# 2003 Mazda Protege Rear suspension assemblies



## Windows on Wash (Aug 30, 2011)

Sway bar end link


----------



## Davidh8 (Apr 6, 2015)

is this the right part? http://www.ebay.com/itm/New-Rear-Fi...001-/360654412729?hash=item53f8ad9bb9&vxp=mtr


----------



## Windows on Wash (Aug 30, 2011)

appears to be.

I like Rock Auto a bit better.


----------



## Davidh8 (Apr 6, 2015)

i have a question,Why are the bolts on the rear assemblies so hard to back off? also the bolt on the rear front control arm bushing is also hard to back off,why is that? I have to change the bushing on that arm but i dont want to round or twist the bolt in half,do you have any suggestions as to the best way to back those bolts off?


----------



## Brainbucket (Mar 30, 2015)

Generally those are locking nuts. They are hard to take off.
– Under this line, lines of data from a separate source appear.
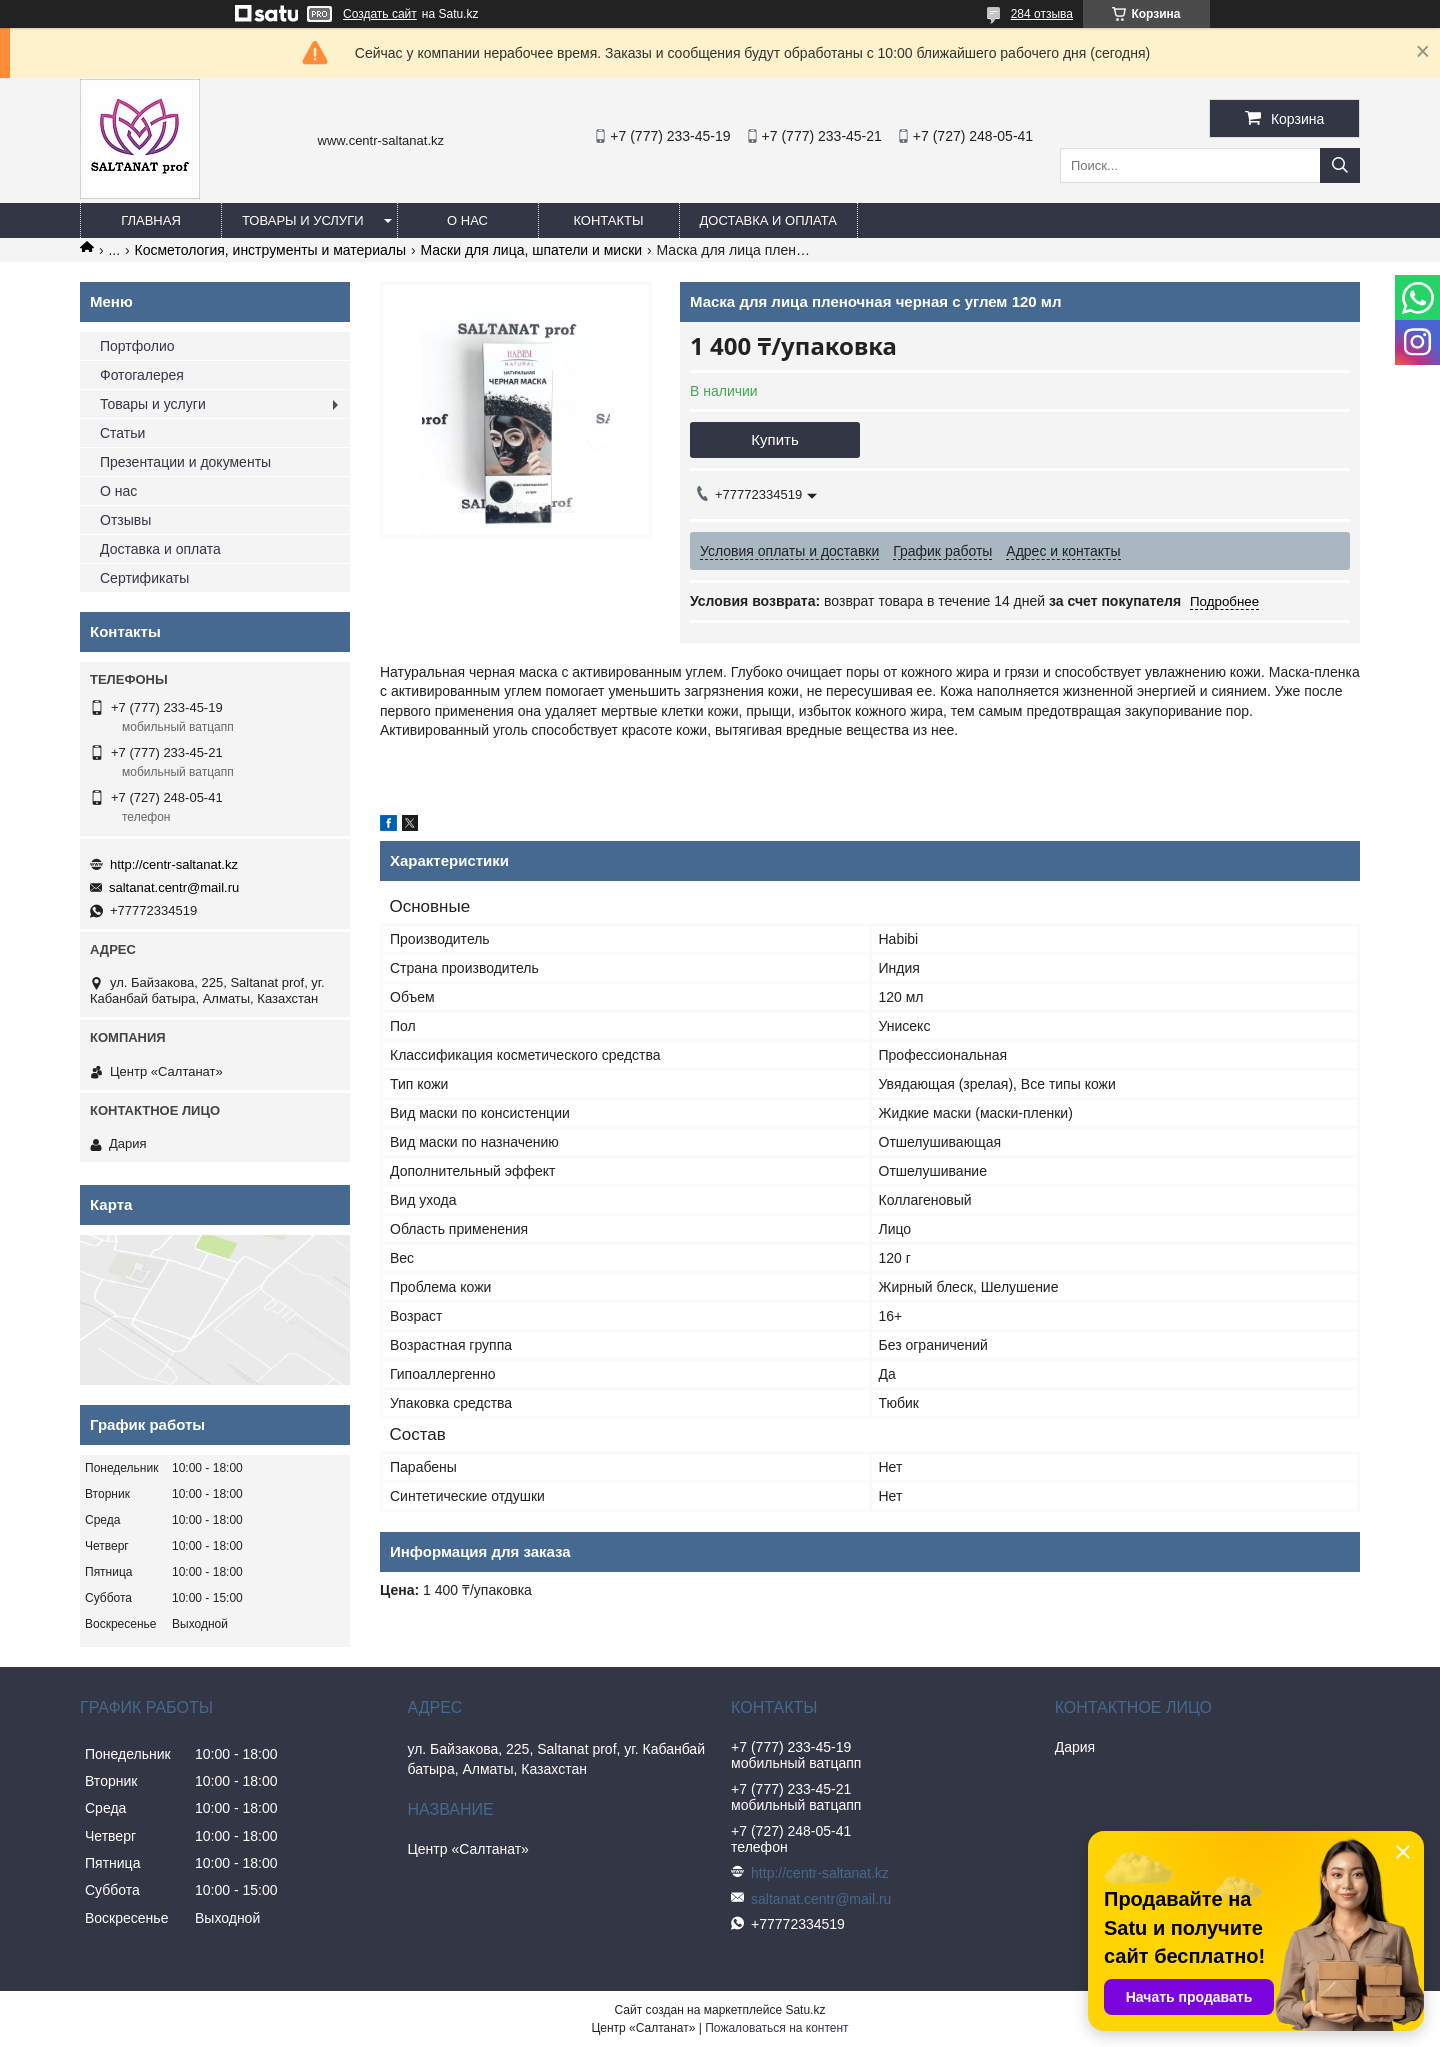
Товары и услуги (303, 220)
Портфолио (137, 346)
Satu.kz (805, 2010)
But yet I'm not there to see the condition of it.


----------



## Davidh8 (Apr 6, 2015)

The bolts and nuts are not rusted or anything,and they look just like any other ,and it has nice threads but i cant back the nuts off


----------



## ukrkoz (Dec 31, 2010)

Which nuts on which assemblies? Sway bar link center stud either has a hex head for allen wrench or edges for back up wrench. Ball joint nuts are typically crown nuts with cotter pin. Sometimes they simply spin with ball joint stud. 
Some nuts are pinch nuts. They look just like normal ones but are slightly oval, so they jam real hard on stud when tightened. They quite may be a PITA to undo and can not be reused.


----------



## Davidh8 (Apr 6, 2015)

ukrkoz said:


> Which nuts on which assemblies? Sway bar link center stud either has a hex head for allen wrench or edges for back up wrench. Ball joint nuts are typically crown nuts with cotter pin. Sometimes they simply spin with ball joint stud.
> Some nuts are pinch nuts. They look just like normal ones but are slightly oval, so they jam real hard on stud when tightened. They quite may be a PITA to undo and can not be reused.


The sway bar end link and the rear front control arm bushing


----------



## WyrTwister (Jul 22, 2013)

Start off with PB Blaster , or some thing like that .

Buy an impact wrench , sockets and extension .

God bless
Wyr


----------



## Nobr8ks (Sep 30, 2015)

WyrTwister said:


> Start off with PB Blaster , or some thing like that .
> 
> Buy an impact wrench , sockets and extension .
> 
> ...


Breaker bar might be more cost effective...


----------



## WyrTwister (Jul 22, 2013)

I still suggest some penetrating oil , first .

I bought a 24" 1/2" drive breaker bar from HF for $ 10 on sale . Scrounged a couple of cheater pipes .

But in tight places , this does not always work .

But I think their electric impact wrench was about $ 40 . It is big , heavy and bulky . But worth the price when you need to break out the big guns .

Also works fine for removing lug bolts . Only have to stretch out an extension cord .

If the bolt / nut are easily obtainable / replaceable , sometimes if you break the bolt , it is not such a bad thing .

Years ago , working maintenance , if we had difficult bolts , we use a torch and just cut them off . An angle / disk grinder often works , when a fire / torch is inappropriate .

I think there are also tools made to split nuts , But I have never used them .

Oil , then heat , then oil sometimes works .

God bless
Wyr


----------